I'm not sure how important it was to see if Naval Academy chemistry professor Mark Campbell would bet over his position. He only wrote one letter to the editor denying the mainstream consensus that I'm aware of, but it was a fairly aggressive one that was trumpeted by Marc Morano:
....If we are going to stoop to name-calling, an appropriate name for
people with the view The Baltimore Sun endorses could be "Chicken Littles." But
instead of claiming that the sky is falling, they claim the sky is burning....
To many of us, there is no convincing evidence that carbon dioxide produced by
humans has any influence on the Earth's climate. Arguing that our country should
decrease its use of fossil fuels is a laudable goal, but the reason to do so
should be to reduce our reliance on energy from foreign sources, not to reduce
the danger from some imaginary boogeyman.
In any event, Campbell is one of the few non-retired science professors who's willing to say this stuff, so I thought it worthwhile to contact him. He exceeded 95% of the denialists out there by responding to my email and actually exploring a bet, but unlike David Evans or Bill Gray, he never lost the aggressive tone. I wonder if that hostility has anything to do with being so catastrophically wrong.
Anyway, his first bet offer was fine - it was to take 1980-2000 warming and project the same amount for 2000-2020. If 2000-2020 meets or exceeds the 1980-2000 warming rate then I win, and if it's half or less of the 1980-2000 warming rate then he wins. The idea was fine but the data he used was wrong (he got it by eyeballing a graph), and when I supplied correct data he began backing away. Ultimately the only bet he would offer against the IPCC position had to favor him by 10:1 odds over a twenty-year period.
Seeing as I give 20:1 odds or better that the IPCC is right, 10:1 odds might sound fair, but the odds that the IPCC is right overall doesn't translate directly into the odds of the outcome for any particular period matching what the IPCC says. Also, I don't have the money to make my betting partner put out a significant bet if I have to bet ten times as much.
Here was my email to Campbell:
I had also said I would only summarize but not quote him without permission. I just now discovered that he's misrepresented our negotiations, so I've reproduced the relevant correspondence, here.
I'm sorry you don't consider your own previous bet offers as fair ones.

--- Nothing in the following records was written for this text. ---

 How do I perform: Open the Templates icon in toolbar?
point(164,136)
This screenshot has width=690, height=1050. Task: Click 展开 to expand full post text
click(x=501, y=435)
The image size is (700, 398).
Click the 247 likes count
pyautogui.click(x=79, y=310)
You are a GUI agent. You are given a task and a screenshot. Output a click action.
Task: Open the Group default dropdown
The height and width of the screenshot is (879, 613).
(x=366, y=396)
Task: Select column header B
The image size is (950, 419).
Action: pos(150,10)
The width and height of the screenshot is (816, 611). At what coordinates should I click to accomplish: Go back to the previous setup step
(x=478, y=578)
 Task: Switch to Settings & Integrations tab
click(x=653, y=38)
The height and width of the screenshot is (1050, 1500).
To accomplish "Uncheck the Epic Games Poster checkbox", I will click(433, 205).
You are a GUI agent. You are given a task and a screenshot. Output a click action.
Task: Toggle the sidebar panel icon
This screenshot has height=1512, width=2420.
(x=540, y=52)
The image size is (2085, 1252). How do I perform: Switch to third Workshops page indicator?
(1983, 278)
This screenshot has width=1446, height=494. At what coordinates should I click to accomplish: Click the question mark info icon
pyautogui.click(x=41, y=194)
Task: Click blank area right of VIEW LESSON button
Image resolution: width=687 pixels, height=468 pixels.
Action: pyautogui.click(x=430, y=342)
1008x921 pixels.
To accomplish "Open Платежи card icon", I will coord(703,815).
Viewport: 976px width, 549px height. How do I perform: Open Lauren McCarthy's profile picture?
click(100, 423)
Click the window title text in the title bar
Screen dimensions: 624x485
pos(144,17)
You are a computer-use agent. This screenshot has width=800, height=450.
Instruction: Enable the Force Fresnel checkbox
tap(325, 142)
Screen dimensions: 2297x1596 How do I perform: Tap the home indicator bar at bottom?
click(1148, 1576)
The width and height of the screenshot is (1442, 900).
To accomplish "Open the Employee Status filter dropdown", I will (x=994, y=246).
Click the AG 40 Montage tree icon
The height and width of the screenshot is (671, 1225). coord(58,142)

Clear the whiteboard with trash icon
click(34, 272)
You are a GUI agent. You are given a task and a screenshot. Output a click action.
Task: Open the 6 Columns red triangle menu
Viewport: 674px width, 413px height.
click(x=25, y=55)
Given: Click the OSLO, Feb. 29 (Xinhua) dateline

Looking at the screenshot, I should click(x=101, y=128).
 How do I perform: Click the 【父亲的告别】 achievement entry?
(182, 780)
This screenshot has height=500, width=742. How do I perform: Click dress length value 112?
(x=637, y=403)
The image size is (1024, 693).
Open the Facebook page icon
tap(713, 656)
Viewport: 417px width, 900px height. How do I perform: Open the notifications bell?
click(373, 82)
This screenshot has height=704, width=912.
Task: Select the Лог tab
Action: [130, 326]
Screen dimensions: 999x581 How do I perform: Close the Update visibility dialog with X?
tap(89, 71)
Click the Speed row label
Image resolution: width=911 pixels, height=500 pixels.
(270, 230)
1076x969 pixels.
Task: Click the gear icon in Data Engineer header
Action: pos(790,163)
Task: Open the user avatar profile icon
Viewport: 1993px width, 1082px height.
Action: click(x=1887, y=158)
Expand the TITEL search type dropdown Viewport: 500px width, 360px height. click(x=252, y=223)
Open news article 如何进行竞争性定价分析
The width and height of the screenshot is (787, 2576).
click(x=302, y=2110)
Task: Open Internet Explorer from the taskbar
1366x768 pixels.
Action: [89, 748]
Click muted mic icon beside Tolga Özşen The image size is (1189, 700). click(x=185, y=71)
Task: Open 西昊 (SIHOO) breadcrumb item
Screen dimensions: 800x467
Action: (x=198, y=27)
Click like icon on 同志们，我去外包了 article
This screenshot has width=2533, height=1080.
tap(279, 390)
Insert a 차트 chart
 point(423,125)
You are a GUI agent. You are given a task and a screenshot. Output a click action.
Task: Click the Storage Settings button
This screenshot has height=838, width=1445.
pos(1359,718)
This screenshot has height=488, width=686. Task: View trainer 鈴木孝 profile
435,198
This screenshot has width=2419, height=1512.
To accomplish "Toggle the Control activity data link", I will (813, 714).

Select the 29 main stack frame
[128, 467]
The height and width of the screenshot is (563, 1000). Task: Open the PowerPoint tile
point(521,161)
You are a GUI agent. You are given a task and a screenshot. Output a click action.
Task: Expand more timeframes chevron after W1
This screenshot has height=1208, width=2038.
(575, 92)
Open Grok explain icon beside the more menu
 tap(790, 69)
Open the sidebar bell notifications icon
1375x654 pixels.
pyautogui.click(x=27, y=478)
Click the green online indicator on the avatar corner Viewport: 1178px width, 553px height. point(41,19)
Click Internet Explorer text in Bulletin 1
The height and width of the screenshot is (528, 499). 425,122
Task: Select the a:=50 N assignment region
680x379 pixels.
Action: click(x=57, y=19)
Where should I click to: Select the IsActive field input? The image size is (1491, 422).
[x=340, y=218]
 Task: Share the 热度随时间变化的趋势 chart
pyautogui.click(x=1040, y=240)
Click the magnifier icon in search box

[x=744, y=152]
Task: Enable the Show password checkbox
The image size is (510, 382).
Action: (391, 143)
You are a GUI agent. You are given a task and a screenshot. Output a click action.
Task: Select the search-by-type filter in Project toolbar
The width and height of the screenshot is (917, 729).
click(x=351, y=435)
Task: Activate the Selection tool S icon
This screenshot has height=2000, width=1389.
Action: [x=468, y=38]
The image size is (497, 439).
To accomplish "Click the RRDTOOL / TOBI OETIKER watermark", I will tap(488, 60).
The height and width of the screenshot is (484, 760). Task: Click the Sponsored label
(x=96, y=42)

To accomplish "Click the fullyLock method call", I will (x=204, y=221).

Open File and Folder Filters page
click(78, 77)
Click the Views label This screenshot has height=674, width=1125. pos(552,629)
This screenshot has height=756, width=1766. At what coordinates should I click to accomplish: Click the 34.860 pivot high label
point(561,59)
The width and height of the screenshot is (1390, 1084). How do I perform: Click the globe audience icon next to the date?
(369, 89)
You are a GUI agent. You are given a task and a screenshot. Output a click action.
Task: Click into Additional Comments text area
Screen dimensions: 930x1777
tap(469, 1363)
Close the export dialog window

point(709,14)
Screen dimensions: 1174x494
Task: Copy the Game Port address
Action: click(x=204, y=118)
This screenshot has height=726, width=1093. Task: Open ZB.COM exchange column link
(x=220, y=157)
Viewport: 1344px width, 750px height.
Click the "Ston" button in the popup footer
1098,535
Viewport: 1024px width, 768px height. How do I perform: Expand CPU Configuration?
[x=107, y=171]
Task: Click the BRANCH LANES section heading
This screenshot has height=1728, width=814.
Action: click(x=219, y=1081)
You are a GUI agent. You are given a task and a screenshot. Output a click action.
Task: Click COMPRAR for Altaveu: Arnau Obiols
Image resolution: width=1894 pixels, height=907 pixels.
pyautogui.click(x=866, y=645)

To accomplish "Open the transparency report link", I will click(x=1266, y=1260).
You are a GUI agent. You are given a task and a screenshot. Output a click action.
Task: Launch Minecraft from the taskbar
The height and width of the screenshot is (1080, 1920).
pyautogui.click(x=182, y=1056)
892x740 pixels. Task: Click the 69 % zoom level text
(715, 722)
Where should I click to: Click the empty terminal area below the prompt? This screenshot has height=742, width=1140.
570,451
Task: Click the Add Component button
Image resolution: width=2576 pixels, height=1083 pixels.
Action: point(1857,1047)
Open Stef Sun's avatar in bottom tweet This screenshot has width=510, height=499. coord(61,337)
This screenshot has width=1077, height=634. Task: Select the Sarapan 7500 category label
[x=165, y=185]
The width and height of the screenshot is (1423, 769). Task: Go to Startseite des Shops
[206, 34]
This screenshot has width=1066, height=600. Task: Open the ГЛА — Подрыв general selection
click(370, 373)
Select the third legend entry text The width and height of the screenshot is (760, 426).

The idea is that both sides perceive different odds of an event and can reach a
bet point where each side thinks it's likely to win.I believe there's been some
utility in this discussion in that you acknowledged to me at least a 33% chance
of the IPCC position being right (see update below). I think in any policy claims you make against controlling emissions, you might want to acknowledge that too, given the downside of what will happen if the IPCC is indeed right and we continue our path of doing very little to control emissions....The 4:1 bet offer you've made,
by the way, doesn't contradict the IPCC range because I can only win at a rate
significantly higher than the IPCC predicts for the next few decades. And
the Wrigley-Raper paper has been criticized as inappropriate melding of
different scenarios (as I recall, it was a long time ago).
I really expect better from someone lucky enough to teach at the Naval Academy.